Didn’t we already try this with Boeing? The state granted incentives only to have them rescinded. Eventually, Boeing moved their new Dreamliner plant to South Carolina because of an unfavorable business climate in Washington.
Businesses don’t need a jobs bill with tax credits, but a tax rate reduction bill for Employment Security, Labor and Industries and business & occupation taxes. The governor’s current tax package increased unemployment and disability premiums. There are no incentives for business to expand in her current tax package.
She has increased taxes on business at a time when she expects business to lead the way out of the state’s shrinking revenue woes.
Washington is looking for the “least-worst options” to solve its revenue shortfall. The state treasurer says the coffers will be empty by the fall. What the governor should be doing is prioritizing government services based on the “best-use” for the actual state revenues available.
The governor’s problems are twofold. Her department directors fail to realize that they have a limited revenue stream that doesn’t support the state government’s current employment levels. The governor has failed to set a clear prioritized service plan for her departments. Scaling back is not a viable option. What is needed is a new business model for state government that answers the basic question, “What services is the state able to support with the current revenue available?”
RICK YALE, Lacey
Lawmakers must protect public assistance
I am responding to the story about the racial justice scorecard.
Historically, government has repeatedly helped pull the rug out from under people of color. From regulatory red-lining to relaxing or constricting immigration law depending on demand for cheap labor, to our increasingly regressive tax code, government has pandered to folks with wealth.

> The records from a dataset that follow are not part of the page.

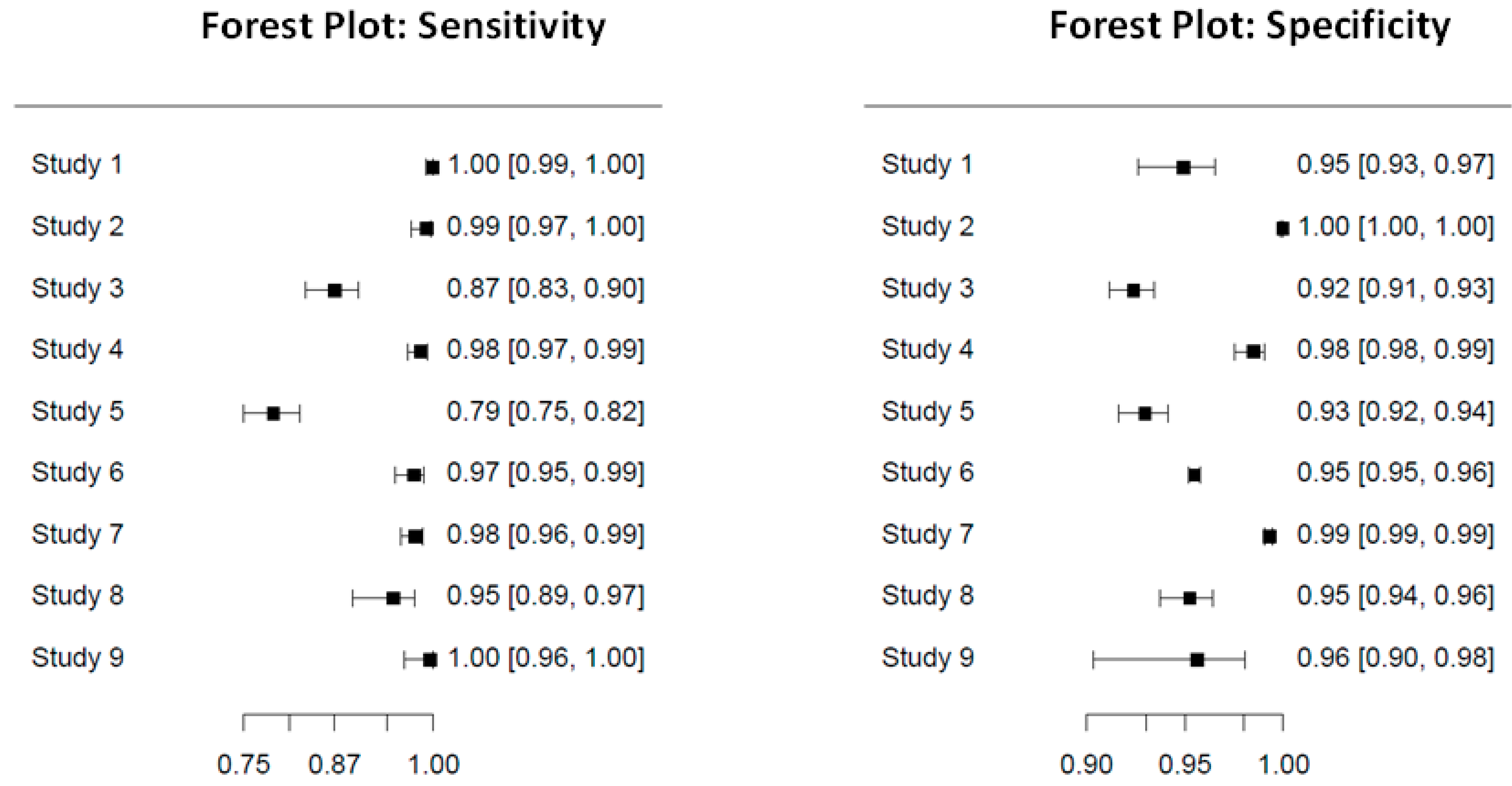
Task: Click Study 1 specificity square marker
Action: 1183,167
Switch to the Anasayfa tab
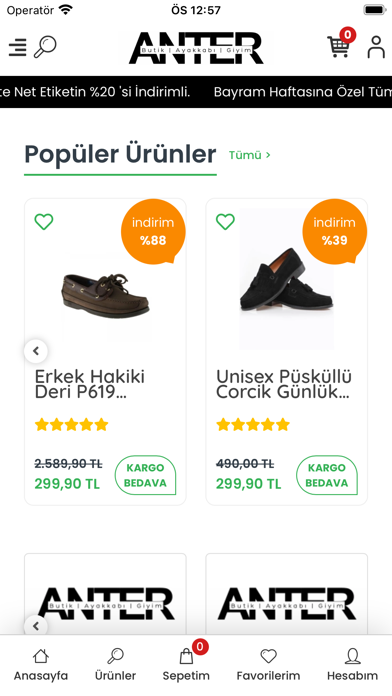392x696 pixels. [x=41, y=665]
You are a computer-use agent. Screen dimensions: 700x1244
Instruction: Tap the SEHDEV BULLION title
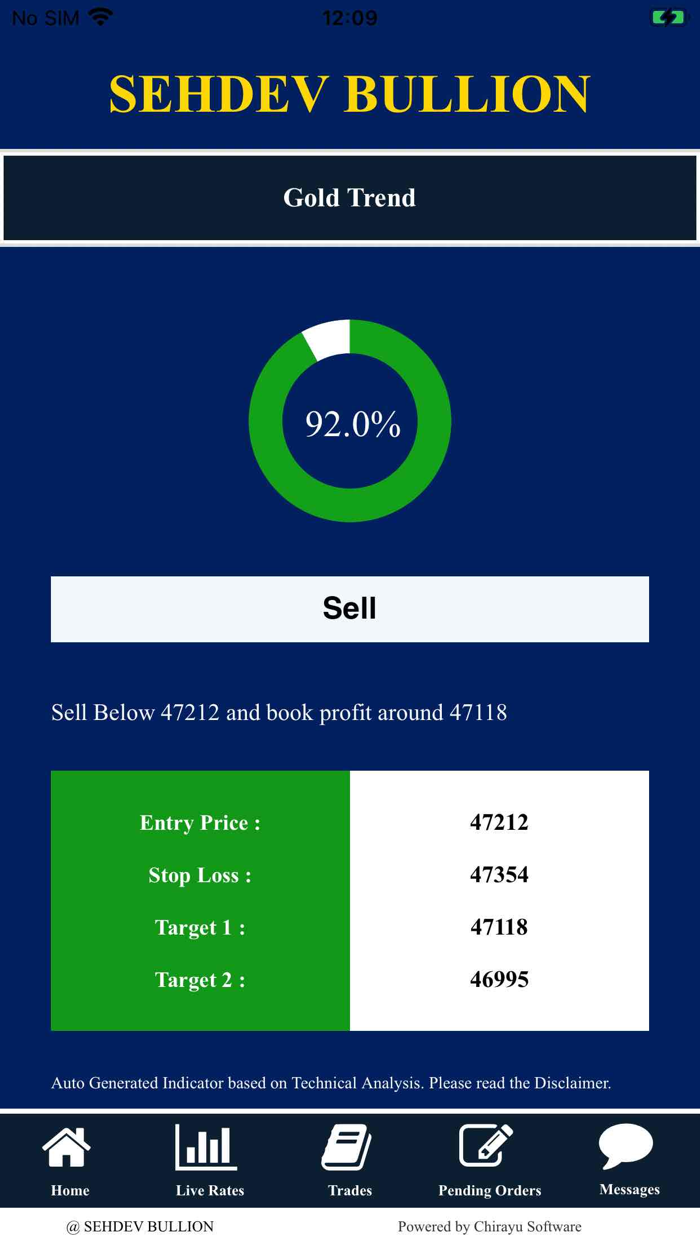(350, 93)
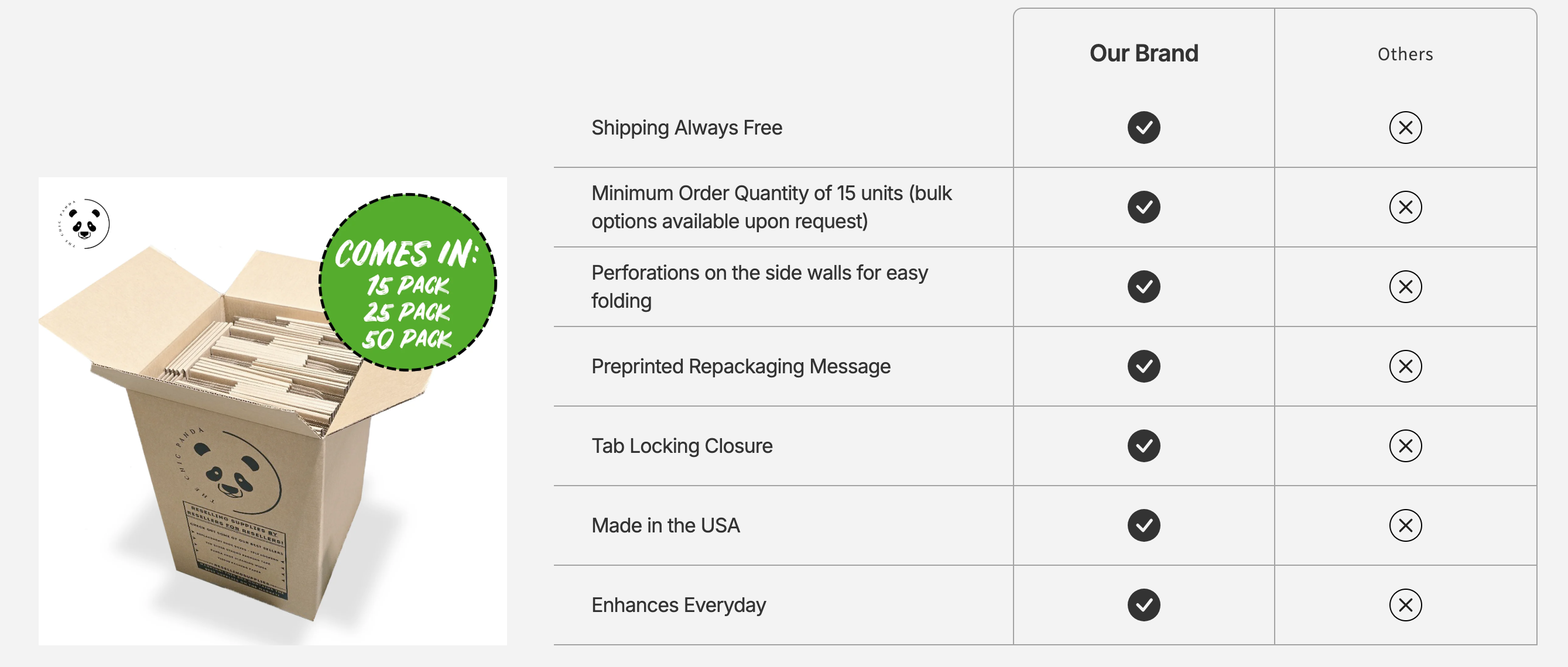Click the Our Brand checkmark for Perforations row
Image resolution: width=1568 pixels, height=667 pixels.
pyautogui.click(x=1144, y=287)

Not surprisingly, in 2005, the average African-American family had only 10 percent of the wealth of the average white family. Wealth translates into stability and opportunity.
Policy decisions directly affect people of color.
To accuse that the study is subjective denies the weight of decades of oppression and inequity, and the concrete results we try to ignore today. The scorecard identified various areas in which government has let people of color down.
It helps us see who has been helpful in battling the inequality entwined in our system. For legislators, primarily Republicans, to defensively deny the value of the racial justice scorecard and say they are merely out for equal opportunity seems to indicate they imagine their constituents living in a vacuum, with no history, no inheritance.
This recession has disproportionately affected people of color. Many will be unable to keep afloat. Saving public assistance programs that help lift the most vulnerable out of poverty is the best way lawmakers can stand for racial justice.
Our state has many thriving businesses and people, despite the recession. Tax them, tax me, but let’s face race and not punish the poor.